Significant protection against vision loss
“The data is impressive, showing that ANX007 significantly protects against vision loss from geographic atrophy and helps preserve important retinal anatomy to achieve this,” said lead researcher Rahul N. Khurana, MD, of Northern California Retina-Vitreous Associates. “This offers a lot of hope for our patients with geographic atrophy who are struggling for clinically meaningful treatments in practice.”
Geographic atrophy causes regions of cells in the retina to waste away and die resulting in a growing blind spot in the visual field. This makes it difficult to drive, read, and even recognize faces. Geographic atrophy causes about 20 percent of legal blindness in North America.
Although the U.S. Food and Drug Administration last year approved two new drugs that can help slow worsening of the disease over time, there are currently no approved treatments that can protect vision from this devastating condition.
Novel neuroprotective agent
ANX007 is a novel neuroprotective agent that is injected into the eye. It works by blocking a part of the immune system known as the complement system, specifically the immune molecule C1q in the complement pathway. C1q is thought to be a key driver of neurodegeneration. The hope is that by blocking C1q it might be possible to prevent the synapse loss, inflammation and neuronal damage that results in vision loss from geographic atrophy.

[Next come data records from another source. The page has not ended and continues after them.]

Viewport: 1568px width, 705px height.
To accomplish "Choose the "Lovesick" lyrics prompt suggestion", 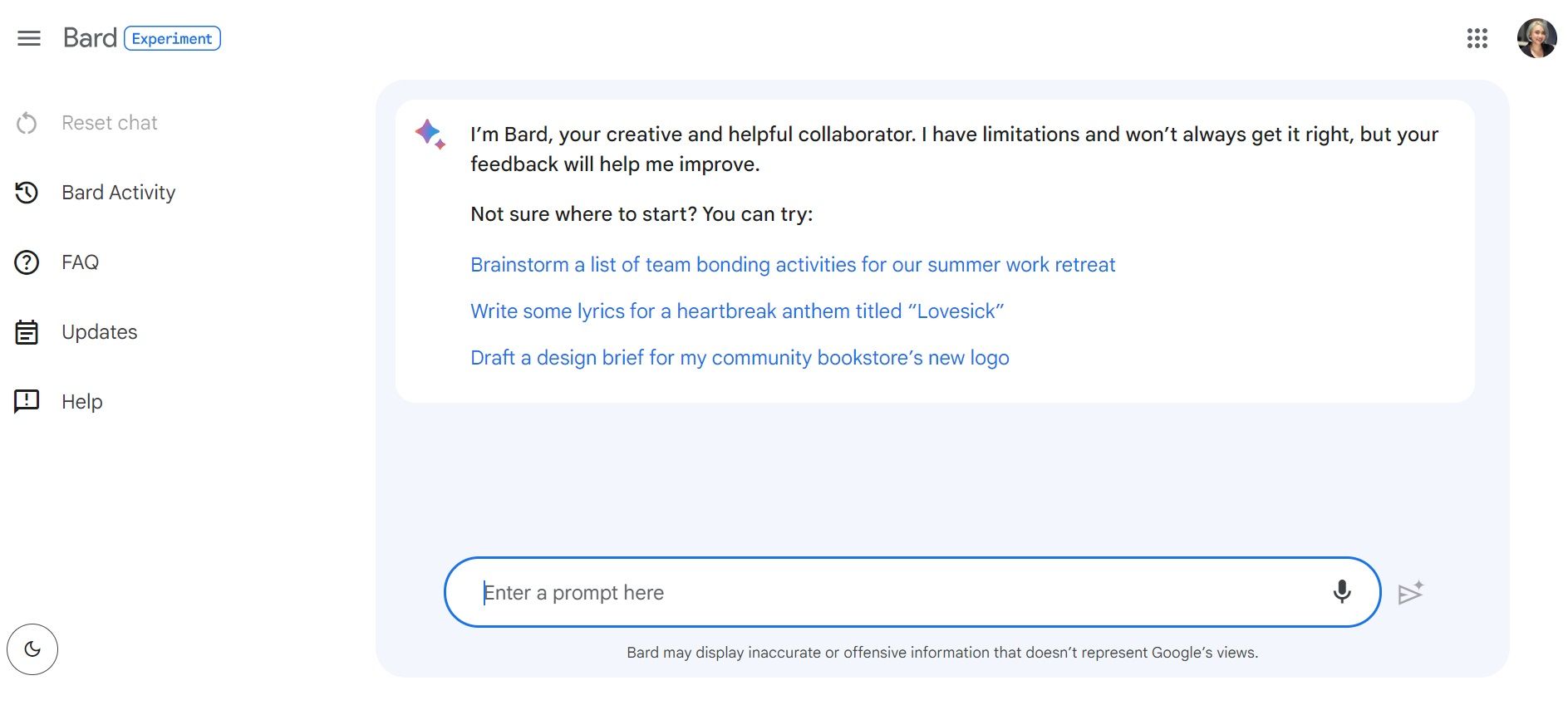I will click(x=736, y=311).
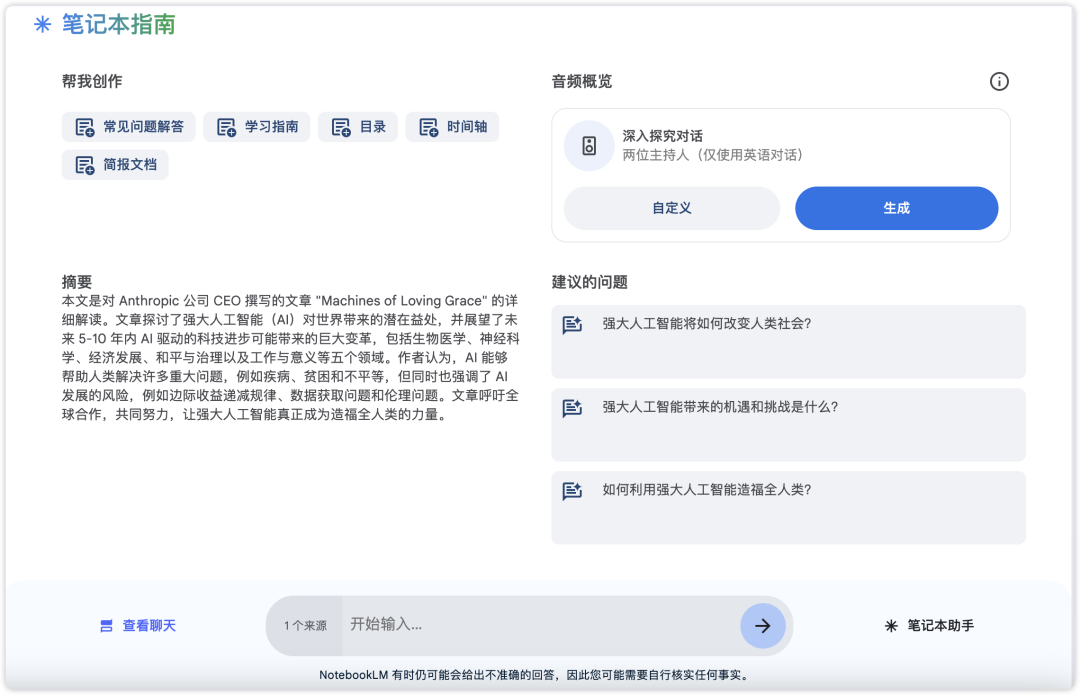Screen dimensions: 1080x695
Task: Click the blue send arrow icon
Action: pos(763,625)
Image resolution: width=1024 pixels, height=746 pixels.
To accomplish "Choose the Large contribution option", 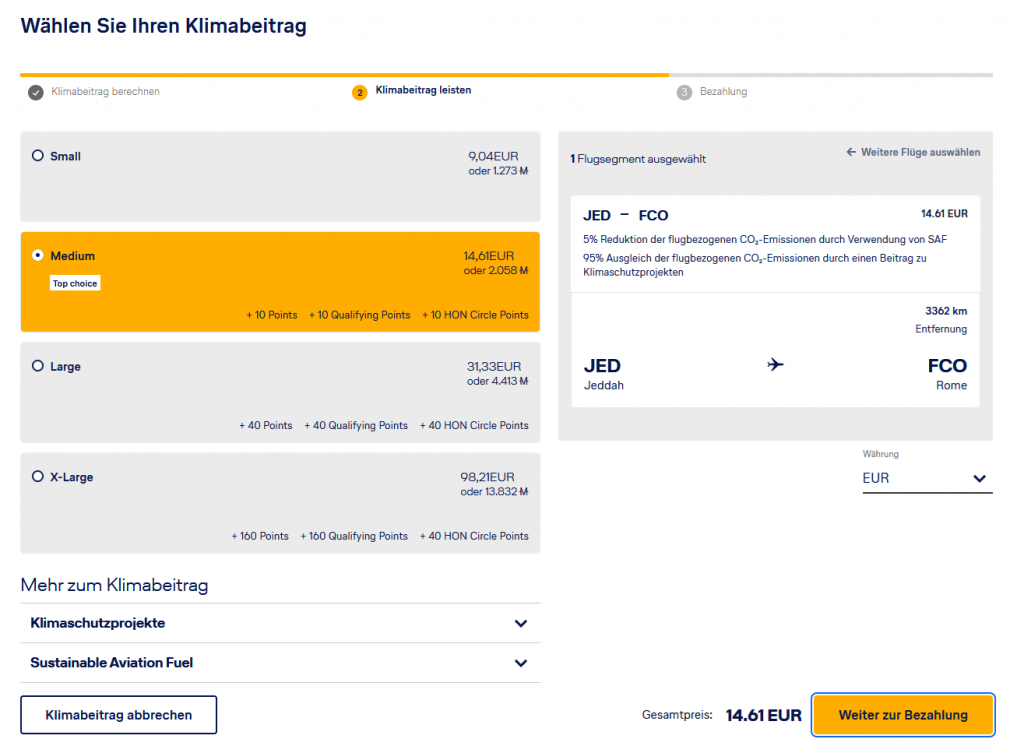I will (x=38, y=367).
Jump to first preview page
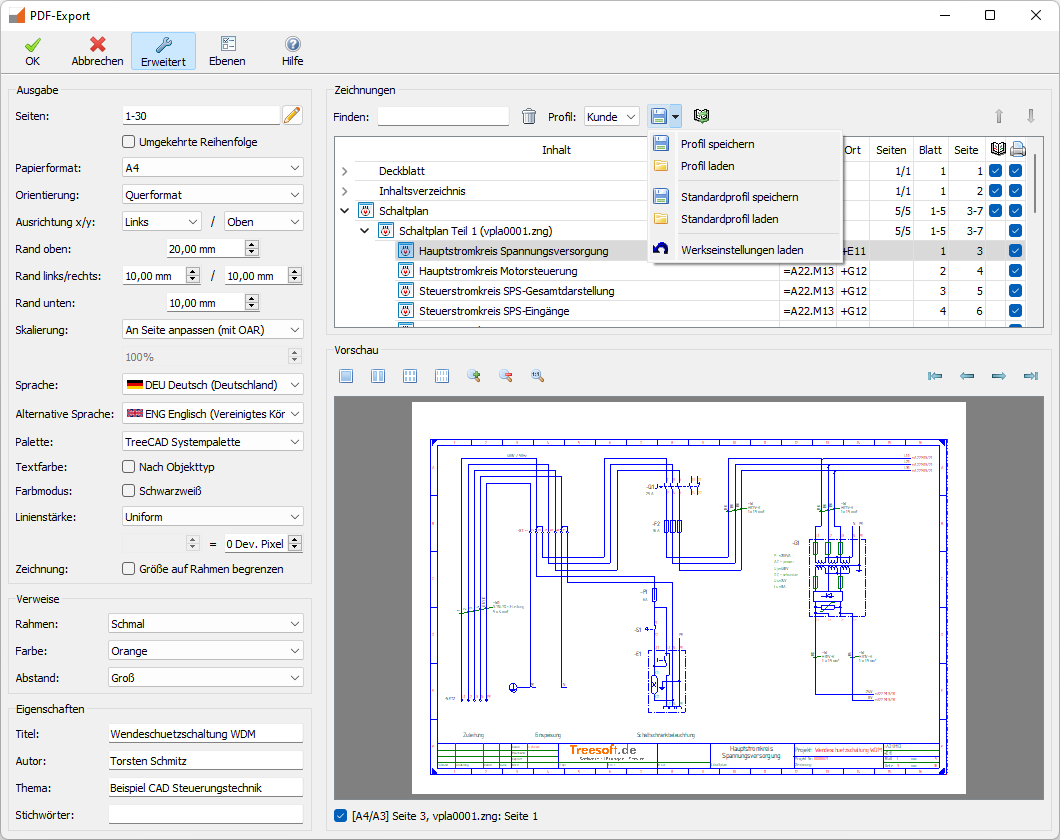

In the Phase 2 ARCHER Trial, 161 patients were randomized to receive either a 5 mg dose of ANX007 every month, every other month, or sham treatment. After one year of treatment, the risk of losing three lines of vision or more as measured by an eye chart was reduced by 72 percent in patients treated monthly (P = .006), and by 48 percent in patients treated every other month (P = .064).
Protecting photoreceptors
Treatment also protected photoreceptors in the central fovea. Photoreceptors are neurons in the retina responsible for detecting light. Protecting photoreceptors is essential for protecting vision. After one year of treatment, ANX007 reduced ellipsoid zone area loss by approximately 30 percent in patients treated every month or every other month, compared with patients who received sham injections.
Fast Track status & Priority Medicine (PRIME) designation
Based on this and other data, the FDA has granted the treatment Fast Track status, and the European Union has given it Priority Medicine (PRIME) designation to speed up investigation of ANX007.
A global, randomized, sham-controlled Phase 3 trial of ANX007 is currently underway, with topline data expected in the second half of 2026.